**TASK DESCRIPTION**
Extract the data exactly, missing nothing.

**SUPPLIED INFORMATION**
┌──
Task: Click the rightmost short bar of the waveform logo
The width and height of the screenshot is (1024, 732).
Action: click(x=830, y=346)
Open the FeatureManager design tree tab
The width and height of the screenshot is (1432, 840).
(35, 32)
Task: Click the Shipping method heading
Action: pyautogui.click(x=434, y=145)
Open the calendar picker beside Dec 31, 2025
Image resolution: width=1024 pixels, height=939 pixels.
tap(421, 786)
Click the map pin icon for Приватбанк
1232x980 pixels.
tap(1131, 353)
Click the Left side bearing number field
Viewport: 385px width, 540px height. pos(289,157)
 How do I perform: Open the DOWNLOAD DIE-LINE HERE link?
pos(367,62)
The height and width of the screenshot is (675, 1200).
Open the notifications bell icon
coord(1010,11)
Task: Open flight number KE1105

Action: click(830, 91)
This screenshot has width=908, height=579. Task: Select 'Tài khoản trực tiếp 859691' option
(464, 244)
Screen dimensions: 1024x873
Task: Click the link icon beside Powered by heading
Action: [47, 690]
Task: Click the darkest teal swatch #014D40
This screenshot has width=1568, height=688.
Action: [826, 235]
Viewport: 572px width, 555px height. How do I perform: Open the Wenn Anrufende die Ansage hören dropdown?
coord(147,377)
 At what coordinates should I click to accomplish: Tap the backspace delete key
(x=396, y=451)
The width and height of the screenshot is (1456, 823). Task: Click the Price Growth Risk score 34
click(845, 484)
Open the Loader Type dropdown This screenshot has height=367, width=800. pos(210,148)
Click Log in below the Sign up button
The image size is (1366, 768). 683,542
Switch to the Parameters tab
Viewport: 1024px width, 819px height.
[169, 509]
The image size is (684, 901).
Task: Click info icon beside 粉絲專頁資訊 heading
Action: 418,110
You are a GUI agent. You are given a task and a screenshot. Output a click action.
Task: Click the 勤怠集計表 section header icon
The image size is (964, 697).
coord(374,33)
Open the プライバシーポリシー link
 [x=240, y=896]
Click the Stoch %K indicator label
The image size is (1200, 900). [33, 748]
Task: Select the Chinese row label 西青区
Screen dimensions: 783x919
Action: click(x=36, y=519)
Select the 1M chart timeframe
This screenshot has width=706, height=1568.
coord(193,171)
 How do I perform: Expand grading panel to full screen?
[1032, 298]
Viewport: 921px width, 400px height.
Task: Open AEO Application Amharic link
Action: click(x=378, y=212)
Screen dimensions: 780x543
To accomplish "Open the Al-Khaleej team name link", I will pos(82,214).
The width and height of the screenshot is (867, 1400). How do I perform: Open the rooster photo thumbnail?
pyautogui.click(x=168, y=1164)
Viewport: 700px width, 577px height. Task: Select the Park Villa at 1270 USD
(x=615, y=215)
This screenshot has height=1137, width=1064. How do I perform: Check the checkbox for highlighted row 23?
└──
**YOUR SOLUTION**
Task: Click the rightmost short bar of the waveform logo
The width and height of the screenshot is (1024, 732).
Action: click(x=830, y=346)
Open the FeatureManager design tree tab
The width and height of the screenshot is (1432, 840).
(35, 32)
Task: Click the Shipping method heading
Action: pyautogui.click(x=434, y=145)
Open the calendar picker beside Dec 31, 2025
Image resolution: width=1024 pixels, height=939 pixels.
tap(421, 786)
Click the map pin icon for Приватбанк
1232x980 pixels.
tap(1131, 353)
Click the Left side bearing number field
Viewport: 385px width, 540px height. pos(289,157)
 How do I perform: Open the DOWNLOAD DIE-LINE HERE link?
pos(367,62)
The height and width of the screenshot is (675, 1200).
Open the notifications bell icon
coord(1010,11)
Task: Open flight number KE1105

Action: click(830, 91)
This screenshot has width=908, height=579. Task: Select 'Tài khoản trực tiếp 859691' option
(464, 244)
Screen dimensions: 1024x873
Task: Click the link icon beside Powered by heading
Action: [47, 690]
Task: Click the darkest teal swatch #014D40
This screenshot has width=1568, height=688.
Action: [826, 235]
Viewport: 572px width, 555px height. How do I perform: Open the Wenn Anrufende die Ansage hören dropdown?
coord(147,377)
 At what coordinates should I click to accomplish: Tap the backspace delete key
(x=396, y=451)
The width and height of the screenshot is (1456, 823). Task: Click the Price Growth Risk score 34
click(845, 484)
Open the Loader Type dropdown This screenshot has height=367, width=800. pos(210,148)
Click Log in below the Sign up button
The image size is (1366, 768). 683,542
Switch to the Parameters tab
Viewport: 1024px width, 819px height.
[169, 509]
The image size is (684, 901).
Task: Click info icon beside 粉絲專頁資訊 heading
Action: 418,110
You are a GUI agent. You are given a task and a screenshot. Output a click action.
Task: Click the 勤怠集計表 section header icon
The image size is (964, 697).
coord(374,33)
Open the プライバシーポリシー link
 [x=240, y=896]
Click the Stoch %K indicator label
The image size is (1200, 900). [33, 748]
Task: Select the Chinese row label 西青区
Screen dimensions: 783x919
Action: click(x=36, y=519)
Select the 1M chart timeframe
This screenshot has width=706, height=1568.
coord(193,171)
 How do I perform: Expand grading panel to full screen?
[1032, 298]
Viewport: 921px width, 400px height.
Task: Open AEO Application Amharic link
Action: click(x=378, y=212)
Screen dimensions: 780x543
To accomplish "Open the Al-Khaleej team name link", I will pos(82,214).
The width and height of the screenshot is (867, 1400). How do I perform: Open the rooster photo thumbnail?
pyautogui.click(x=168, y=1164)
Viewport: 700px width, 577px height. Task: Select the Park Villa at 1270 USD
(x=615, y=215)
This screenshot has height=1137, width=1064. How do I perform: Check the checkbox for highlighted row 23?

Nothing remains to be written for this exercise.